### TASK SET
**1.** Translate this sentence from the guidebook review into Spanish: "The end of the dark ages is upon us – with the arrival of the new, glossy, and gigantic, North Wales Bouldering Guidebook from Groundup."
**2.** According to the guidebook review, on which page does the introduction end?
**3.** Shorten the paragraph of the guidebook review that begins "There's very little else" to no more than two sentences, keeping its main facts.

The end of the dark ages is upon us – with the arrival of the new, glossy, and gigantic, North Wales Bouldering Guidebook from Groundup. We snatched it away from the BMC Shop as soon as it arrived to review this epically proportioned tome.
Out of stock and out of print for years, getting your hands on a copy of the first edition of the North Wales Bouldering Guidebook was for most either (a) impossible, (b) hugely expensive (some were selling on ebay for £200+!), or (c) a malicious act of theft off a ‘friend’…
So, after being promised for a …while… the eagerly anticipated second edition is finally here, and the question on everybody’s lips: is it worth the wait?
First impressions are that it’s massive; the bouldering guidebook for North Wales is bigger in fact than Boulder Britain, the bouldering guidebook to the entire UK. Oh, and it’s bigger than a banana.
Banana for scale.
Those familiar with Groundup’s previous guidebooks – North Wales Rock and my favourite, Llanberis Slate – will recognise the style and quality, with excellent topos and descriptions alongside a host of photos. In fact, the thing that stands out the most is the sheer volume of content the book contains. The only two-page-spread photos are on the inside front and back covers, and the number of full one-page photos or pages dedicated to photos is surprisingly low.
It starts in Llanberis Pass, describing areas in much of Snowdonia – the Ogwen area and a whole load of outlying crags too – before heading to the Rhiw area further west out on the peninsula, then up along the coast north to Anglesey and then Llandudno, before finishing in the north east area.
There’s very little else, no history or background content, only a handful of introductory pages, and no glossary, appendix, legends or the like. Considering that the introduction ends at page 14, and the next section jumps straight to describing bouldering areas and problems on page 17, this guidebook is pure unadulterated information relentlessly described non-stop straight through to the end of the book, with the last two pages reserved for acknowledgements and an advert directory.

(Entries on where items appear)

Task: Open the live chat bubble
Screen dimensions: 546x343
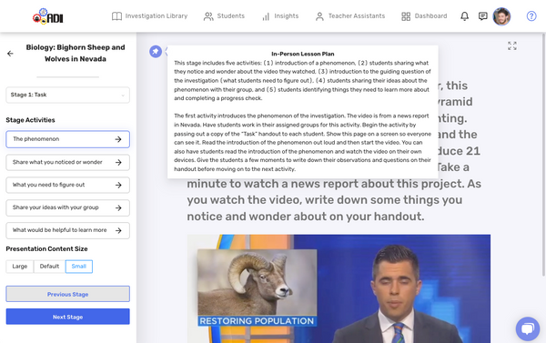Action: 528,328
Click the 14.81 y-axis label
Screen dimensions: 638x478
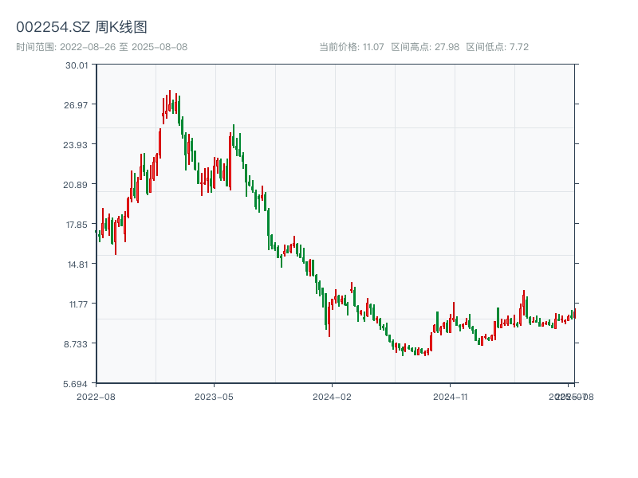77,264
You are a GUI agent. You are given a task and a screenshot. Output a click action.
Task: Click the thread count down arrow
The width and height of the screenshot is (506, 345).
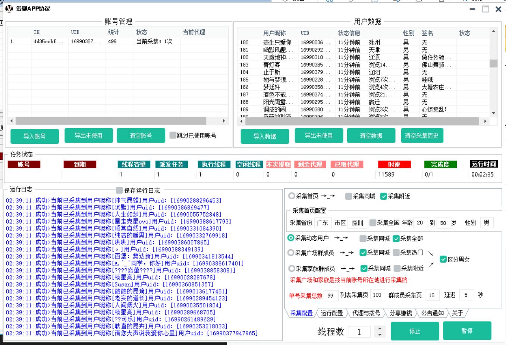pyautogui.click(x=380, y=335)
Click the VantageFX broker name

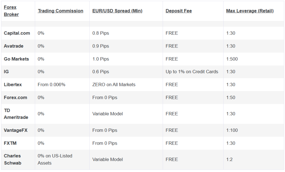16,130
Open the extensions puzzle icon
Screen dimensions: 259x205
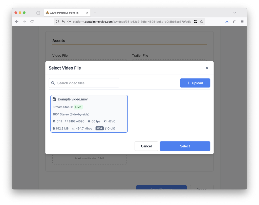click(234, 22)
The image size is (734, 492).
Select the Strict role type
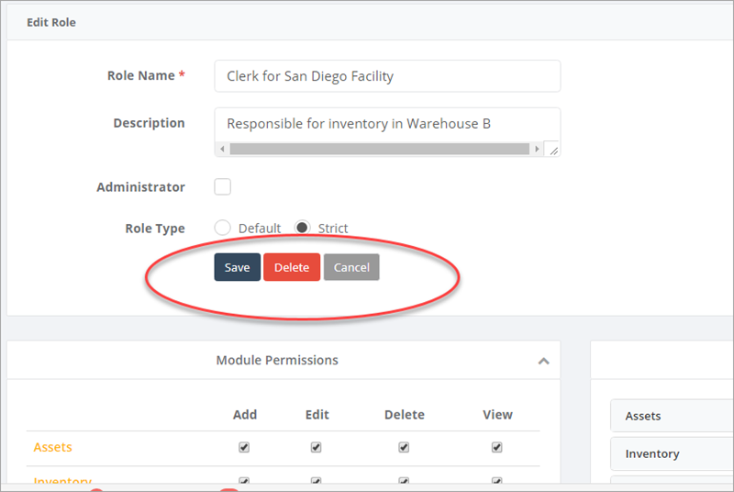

### SET OF ANSWERS
**1.** El fin de la edad oscura ha llegado, con la aparición de la nueva, reluciente y gigantesca North Wales Bouldering Guidebook de Groundup.

**2.** Page 14.

**3.** The guidebook has only a few introductory pages, with no history, background, glossary, appendix or legends. After the introduction ends on page 14, it moves straight to areas and problems on page 17 and continues nonstop to the end, where the last two pages hold acknowledgements and an advert directory.